### READING TEXT

This corporate governance statement (the “Statement”) sets out how the Company has applied the 8 Principles
of the Malaysian Code on Corporate Governance 2012 (“MCCG 2012”) and observed the 26 Recommendations
supporting the Principles during the financial year. Where a specific Recommendation of the MCCG 2012 has not
been observed during the financial year under review, the non-observation, including the reasons thereof and, where
appropriate, the alternative practice, if any, is mentioned in the Statement.
Principle 1 – Establish clear roles and responsibilities
1.1 The Board should establish clear functions reserved for the Board and those delegated to
Management
To enhance accountability, the Board has established clear functions reserved for it and those delegated to
Management. There is a formal schedule of matters reserved to the Board for its deliberation and decision to ensure
the direction and control of the Group’s operations are in its hands. Key matters reserved for the Board include,
inter-alia, the approval of annual budgets, quarterly and annual financial statements for announcement, investment
and divestiture, as well as monitoring of the Group’s financial and operating performance. Such delineation of roles
is clearly set out in the Board Charter (the “Charter”), which serves as a reference point for Board activities.
To assist the Board in fulfilling its duties and responsibilities, the Board has established the Audit Committee,
Nomination Committee and Remuneration Committee. Each Committee is tasked with specific functions to operate
within its terms of reference, which are included in the Charter. The ultimate responsibility for decision making,
however, lies with the Board.

### WORK REQUIRED
Continue the corporate governance statement from its last sentence onward.

### GIVEN INFORMATION
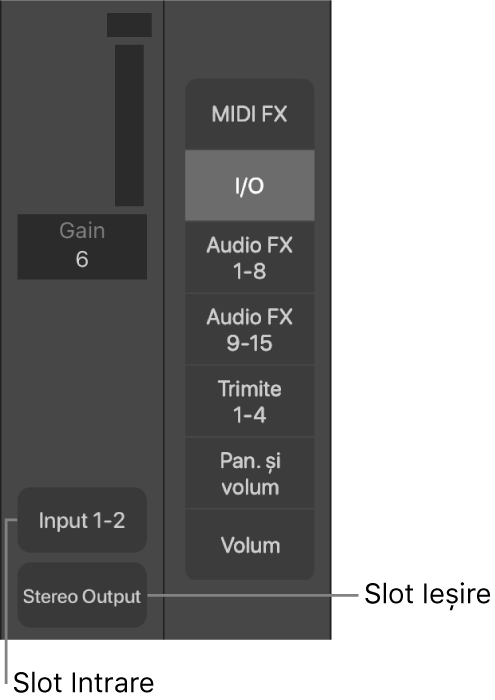The height and width of the screenshot is (700, 495).
Task: Select the MIDI FX section
Action: [250, 114]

### WRITTEN REPLY
1.2 Board should establish clear roles and responsibilities in discharging its fiduciary and leadership functions
Reviewing and adopting a strategic plan for the Company
The strategic initiatives of the Board are deliberated at its scheduled meetings where the goals of the Group are
also discussed and formalised, culminating in the development of a comprehensive Group budget for the Board’s
approval. Resources are identified and allocated accordingly towards meeting such goals and objectives. In addition,
for any new business ventures, a proper and well researched meeting paper is required for tabling at the Board
meeting so that the matter can be deliberated and decided without delay.
Overseeing the conduct of the Company’s business
The Executive Chairman, who is also the Managing Director of the Company, leads the Board and is also involved
in the Company’s day-to-day management. He is supported by an Executive Director and a management team
in managing the Group’s business. The Board’s role is to oversee the performance of Management to determine
whether the business is properly managed. The Board gets updates from Management at the quarterly Board
meetings when reviewing the unaudited quarterly results and annual audited financial statements. During such
meetings, the Board participates actively in the discussion of the performance of the Company.
Identifying principal risks and ensuring the implementation of appropriate internal controls and mitigation
measures
The Company engaged an external service provider to assist the Board in establishing an Enterprise Risk Management
framework for the Group, formalizing, amongst others, the processes to identify, evaluate, control, report and monitor
significant business risks faced by the Group. The Board has approved the Enterprise Risk Management Framework
for adoption across the Group. The Board, via its Audit Committee, reviews the outcome of risk assessment,
including the implementation of appropriate internal controls and mitigation measures to address the risks identified.
Further details of the Enterprise Risk Management Framework are set out in the Internal Control Statement in this
Annual Report.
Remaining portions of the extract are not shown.